Friday fun guest post: My Travels with Norm, reminiscences of the Vancouver streetcar and interurban, by Michael Taylor-Noonan

Transit Museum Society volunteer Norm, photographed inside the restored B.C. Electric interurban car #1207.

I’m happy to welcome back Michael Taylor-Noonan, the newsletter editor for the Transit Museum Society (TRAMS), for another guest post! (He previously wrote a guest post about bus numbering in Vancouver.) This time, Michael has kindly contributed an interview with Norm, a fellow TRAMS member who rode Vancouver transit in the early part of the twentieth century. Read on for a look at how the system worked back then!

My Travels with Norm, by Michael Taylor-Noonan

Norm and I are travelling along Highway 1. We’re on our way to the Transit Museum maintenance shop near the Burnaby – Vancouver border.
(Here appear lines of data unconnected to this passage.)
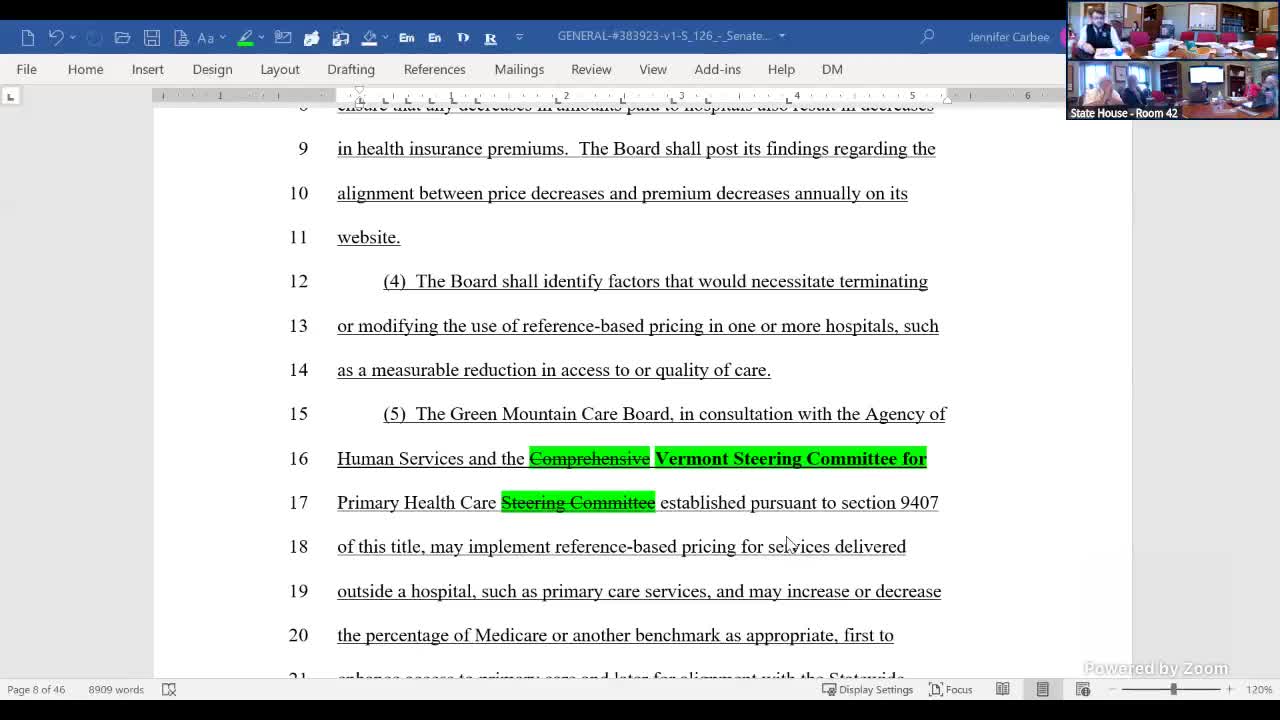Viewport: 1280px width, 720px height.
Task: Click the Search magnifier icon
Action: (x=927, y=37)
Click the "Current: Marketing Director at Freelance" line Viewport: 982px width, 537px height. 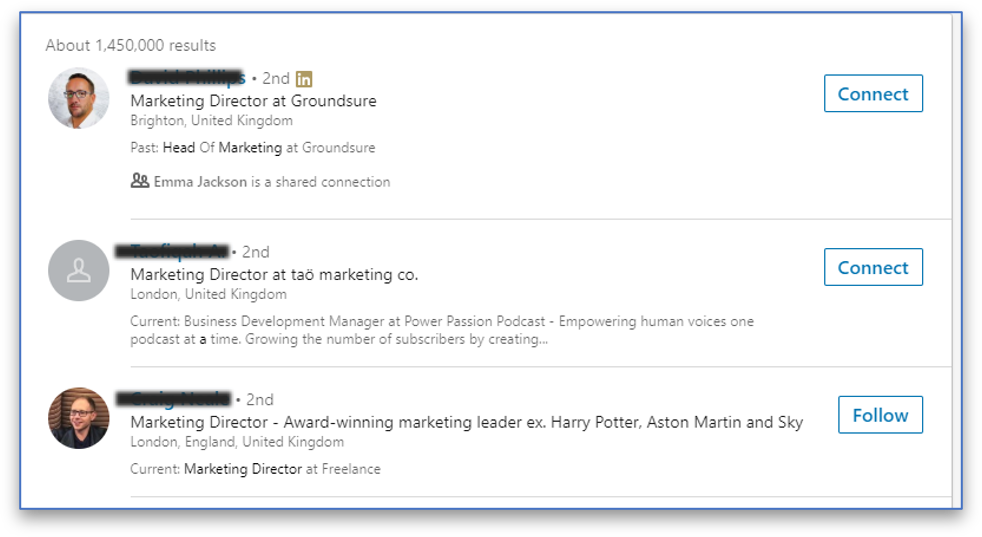255,469
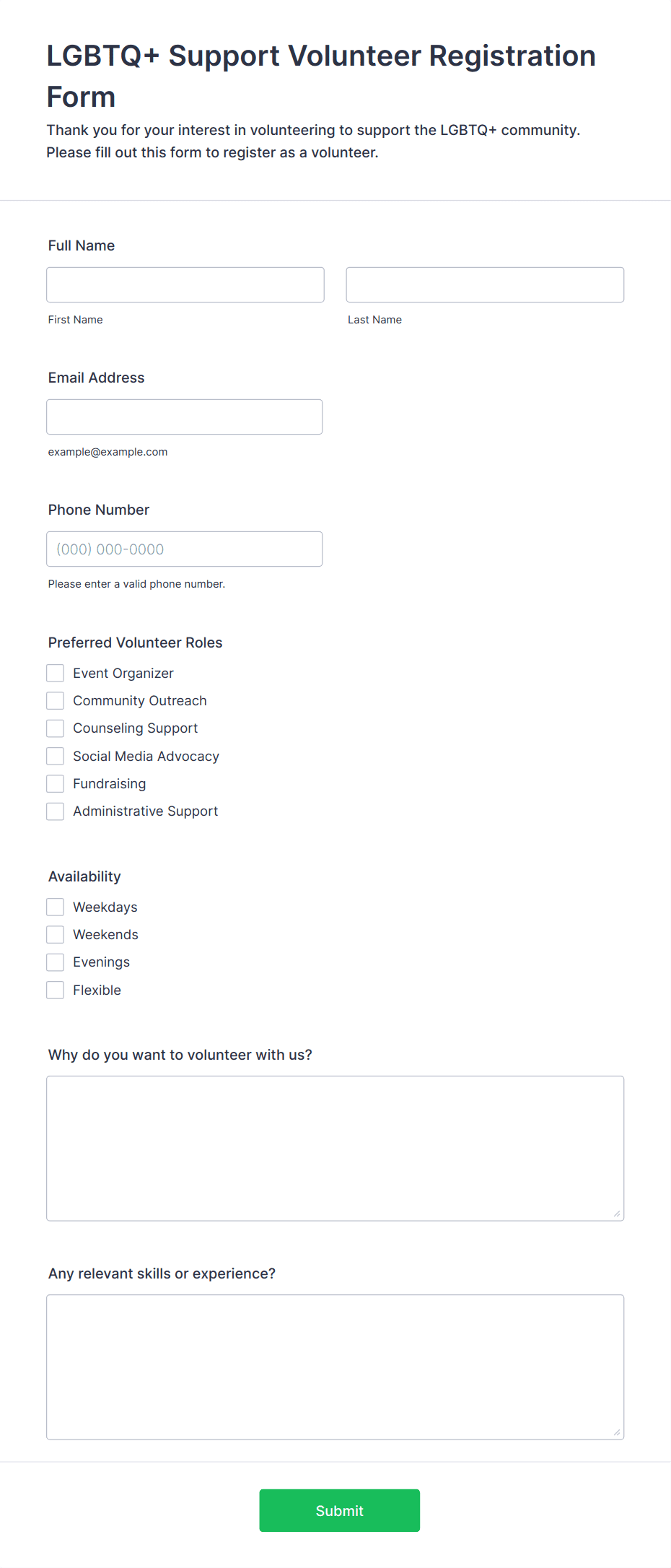Check the Event Organizer checkbox
671x1568 pixels.
(x=56, y=673)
Norm no longer drives, so every second Sunday I take him to the shop. I’ve been doing this for quite a while, and each time I drive Norm, I first ask how he’s been in the intervening two weeks.

Pretty good for an old guy he says. He’s 86: a retired machinist who’s worked on many things throughout his working career from screws to ships. Now Norm is a volunteer with Trams. His skill machining small parts comes in very handy. He also has amassed a great collection of tools over the years, some of which he brings to the shop in four very heavy toolboxes. And every time he lets me carry his tools out to the car, he reminds me that he was born in 1924, one year after Vancouver’s first bus ran.

And so the conversation shifts to his favourite topic: life in that Vancouver of years past when buses, streetcars and interurbans all displayed one name: B.C. Electric Railway Co. However, I decide today will be different, I will just not listen to Norm’s stories, I will begin to record them, transcribe them, and post them here. Like any good storyteller at a party, he at first doesn’t want to tell me anything, but is eventually ‘persuaded’ to begin…. “Well, seeing as you asked….”.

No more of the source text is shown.